### What is needed
Rewrite the records below as a numbered list with one line per item. Drop any blank lines and leave out the pictures.

______________________________

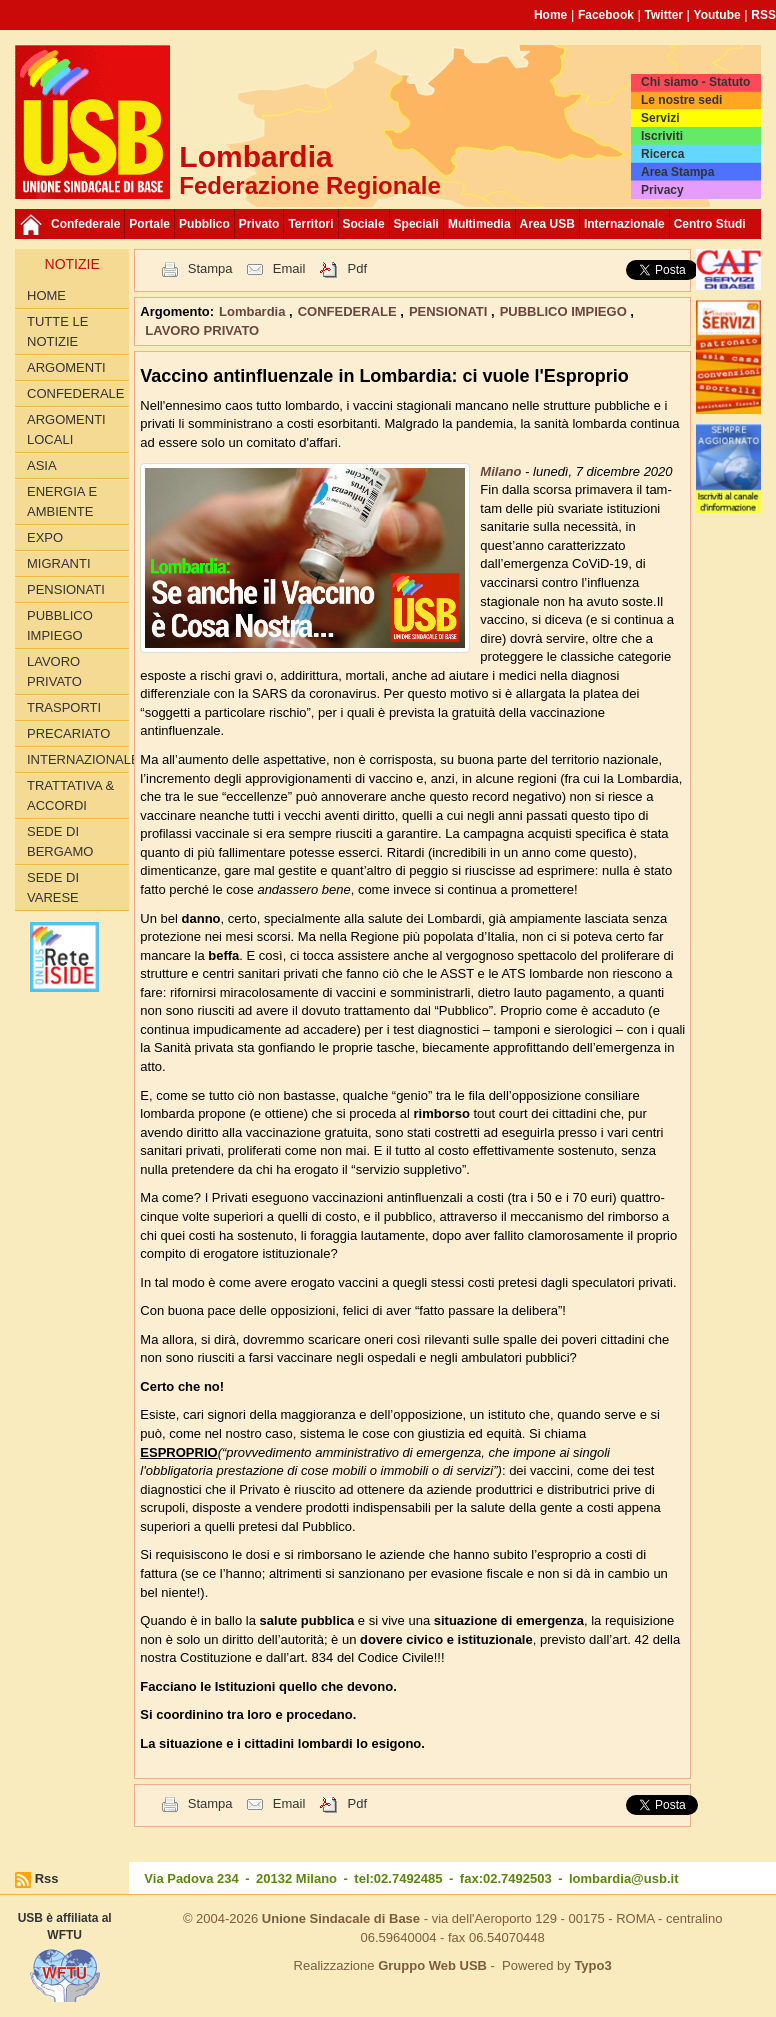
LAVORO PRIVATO (54, 671)
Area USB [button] (547, 224)
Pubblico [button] (204, 224)
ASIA (42, 465)
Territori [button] (310, 224)
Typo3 (592, 1965)
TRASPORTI (64, 707)
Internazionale (624, 224)
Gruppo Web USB (432, 1965)
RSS (763, 15)
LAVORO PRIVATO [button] (202, 330)
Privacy (662, 190)
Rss (47, 1878)
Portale (149, 224)
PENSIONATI (66, 589)
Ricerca (662, 154)
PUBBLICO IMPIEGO (60, 625)
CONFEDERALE (76, 393)
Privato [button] (259, 224)
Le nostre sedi (681, 100)
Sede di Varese (53, 887)
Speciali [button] (416, 224)
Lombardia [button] (254, 311)
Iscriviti (662, 136)
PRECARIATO (68, 733)
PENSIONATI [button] (450, 311)
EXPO (45, 537)
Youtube (717, 15)
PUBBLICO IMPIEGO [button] (565, 311)
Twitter (664, 15)
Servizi (660, 118)
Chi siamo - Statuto (695, 82)
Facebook (606, 15)
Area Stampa (677, 172)
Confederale (85, 224)
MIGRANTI (59, 563)
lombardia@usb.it (623, 1878)
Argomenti (66, 367)
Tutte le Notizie (57, 331)
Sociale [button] (364, 224)
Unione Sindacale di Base (341, 1918)
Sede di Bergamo (60, 841)
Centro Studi (710, 224)
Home (550, 15)
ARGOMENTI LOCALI (66, 429)
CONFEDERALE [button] (349, 311)
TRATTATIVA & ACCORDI (70, 795)
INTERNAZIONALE (78, 759)
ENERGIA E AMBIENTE (62, 501)
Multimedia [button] (479, 224)
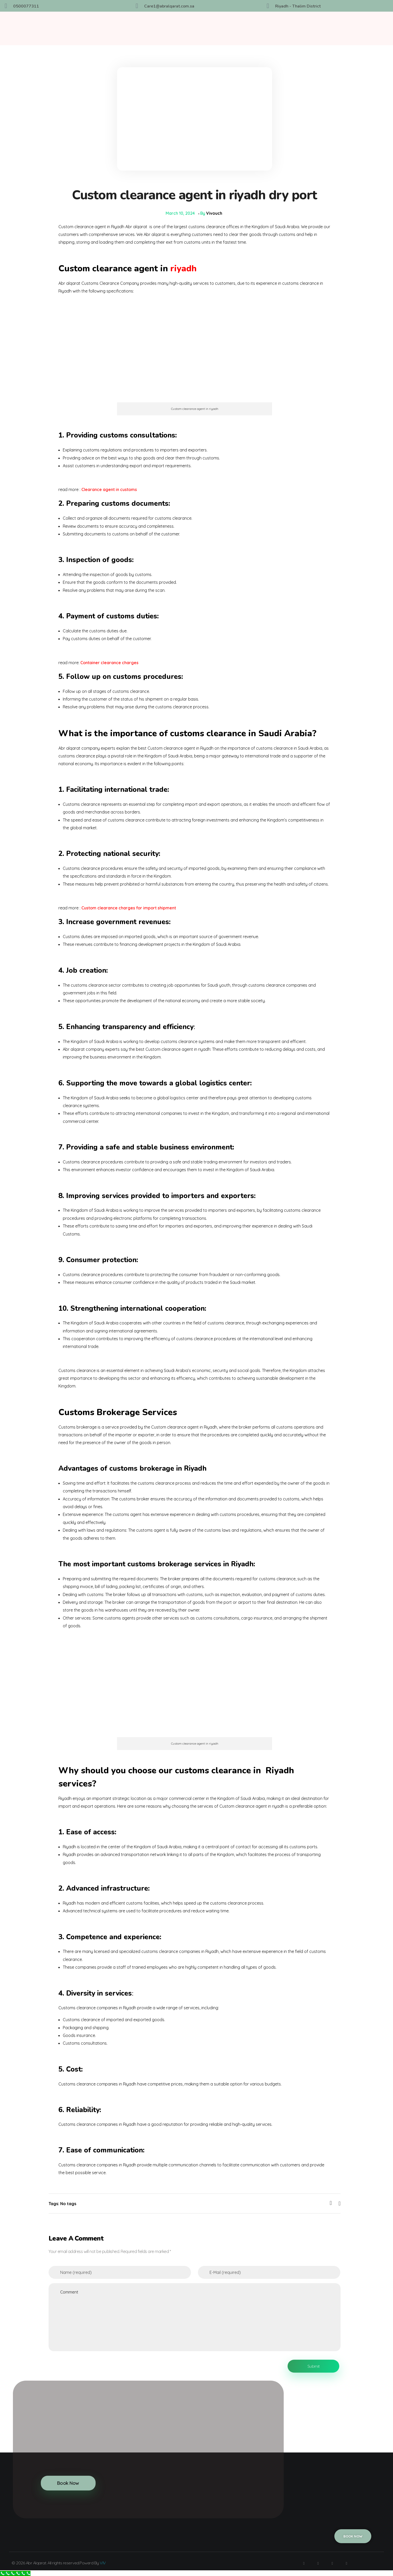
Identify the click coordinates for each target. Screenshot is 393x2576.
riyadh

______________________________

### Result below
1. LAVORO PRIVATO (54, 671)
2. Area USB [button] (547, 224)
3. Pubblico [button] (204, 224)
4. ASIA (42, 465)
5. Territori [button] (310, 224)
6. Typo3 (592, 1965)
7. TRASPORTI (64, 707)
8. Internazionale (624, 224)
9. Gruppo Web USB (432, 1965)
10. RSS (763, 15)
11. LAVORO PRIVATO [button] (202, 330)
12. Privacy (662, 190)
13. Rss (47, 1878)
14. Portale (149, 224)
15. PENSIONATI (66, 589)
16. Ricerca (662, 154)
17. PUBBLICO IMPIEGO (60, 625)
18. CONFEDERALE (76, 393)
19. Privato [button] (259, 224)
20. Le nostre sedi (681, 100)
21. Sede di Varese (53, 887)
22. Speciali [button] (416, 224)
23. Lombardia [button] (254, 311)
24. Iscriviti (662, 136)
25. PRECARIATO (68, 733)
26. PENSIONATI [button] (450, 311)
27. EXPO (45, 537)
28. Youtube (717, 15)
29. PUBBLICO IMPIEGO [button] (565, 311)
30. Twitter (664, 15)
31. Servizi (660, 118)
32. Chi siamo - Statuto (695, 82)
33. Facebook (606, 15)
34. Area Stampa (677, 172)
35. Confederale (85, 224)
36. MIGRANTI (59, 563)
37. lombardia@usb.it (623, 1878)
38. Argomenti (66, 367)
39. Tutte le Notizie (57, 331)
40. Sociale [button] (364, 224)
41. Unione Sindacale di Base (341, 1918)
42. Sede di Bergamo (60, 841)
43. Centro Studi (710, 224)
44. Home (550, 15)
45. ARGOMENTI LOCALI (66, 429)
46. CONFEDERALE [button] (349, 311)
47. TRATTATIVA & ACCORDI (70, 795)
48. INTERNAZIONALE (78, 759)
49. ENERGIA E AMBIENTE (62, 501)
50. Multimedia [button] (479, 224)
51. Identify the click coordinates for each target. Screenshot is 393x2576.
52. riyadh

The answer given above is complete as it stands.